Quantization degrades raw capability, especially on reasoning and long-context tasks. If you need peak performance, FP16 on multiple H100s is ideal. For most local practitioners, Q4_K_M offers the best balance of quality and feasibility.
vs. Llama 3.1 123B (dense, Meta): Llama 3.1 is a strong general-purpose model with excellent multilingual support, but lacks vision capabilities and native function calling out of the box. Mistral Medium 3.5 matches or exceeds Llama 3.1 on coding benchmarks and provides vision and configurable reasoning. If you need vision or agentic tool use, Mistral is the better choice. If you prioritize pure text-generation quality and have a strong preference for Meta’s ecosystem, Llama 3.1 remains competitive.
vs. Qwen 2.5 72B (dense, Alibaba): Qwen 2.5 72B is smaller (72B vs 128B) and much easier to run on consumer hardware (single 24GB GPU at 4-bit). It scores ~72% on SWE-Bench Verified — lower but still strong. It also supports vision and function calling. Mistral Medium 3.5 outperforms it on coding and reasoning at the cost of requiring significantly more VRAM. Choose Mistral if you have the hardware and need the extra performance; choose Qwen if you need to stay on a single consumer GPU.

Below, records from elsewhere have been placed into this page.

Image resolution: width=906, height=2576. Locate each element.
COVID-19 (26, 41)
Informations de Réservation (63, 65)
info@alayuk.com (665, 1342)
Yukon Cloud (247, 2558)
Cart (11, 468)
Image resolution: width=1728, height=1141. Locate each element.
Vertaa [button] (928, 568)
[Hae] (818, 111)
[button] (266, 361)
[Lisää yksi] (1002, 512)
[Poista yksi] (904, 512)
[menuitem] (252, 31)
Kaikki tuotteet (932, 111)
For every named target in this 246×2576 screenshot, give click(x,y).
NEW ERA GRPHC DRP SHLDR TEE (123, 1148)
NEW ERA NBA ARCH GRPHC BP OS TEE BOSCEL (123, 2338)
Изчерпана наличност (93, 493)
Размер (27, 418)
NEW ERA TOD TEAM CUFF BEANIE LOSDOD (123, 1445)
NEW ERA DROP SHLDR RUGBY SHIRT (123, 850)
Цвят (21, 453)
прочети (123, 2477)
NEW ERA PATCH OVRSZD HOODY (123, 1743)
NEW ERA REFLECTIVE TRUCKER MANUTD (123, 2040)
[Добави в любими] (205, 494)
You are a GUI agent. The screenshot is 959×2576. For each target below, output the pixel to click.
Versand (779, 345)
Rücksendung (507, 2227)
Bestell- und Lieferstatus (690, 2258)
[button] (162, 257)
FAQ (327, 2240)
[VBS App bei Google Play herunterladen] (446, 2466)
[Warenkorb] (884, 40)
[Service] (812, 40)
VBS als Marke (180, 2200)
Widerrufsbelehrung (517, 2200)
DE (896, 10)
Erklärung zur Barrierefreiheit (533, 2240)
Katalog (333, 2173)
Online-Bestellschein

vs. Mixtral 8x22B (MoE, Mistral): Mixtral 8x22B uses ~45B active parameters per token, so it runs faster on modest hardware (~2–3 tokens/s on a single 4090 at Q4). However, Mistral Medium 3.5’s dense 128B architecture delivers higher benchmark scores and native vision, making it the more capable model when you have the GPU budget. Mixtral is a pragmatic fallback for limited setups.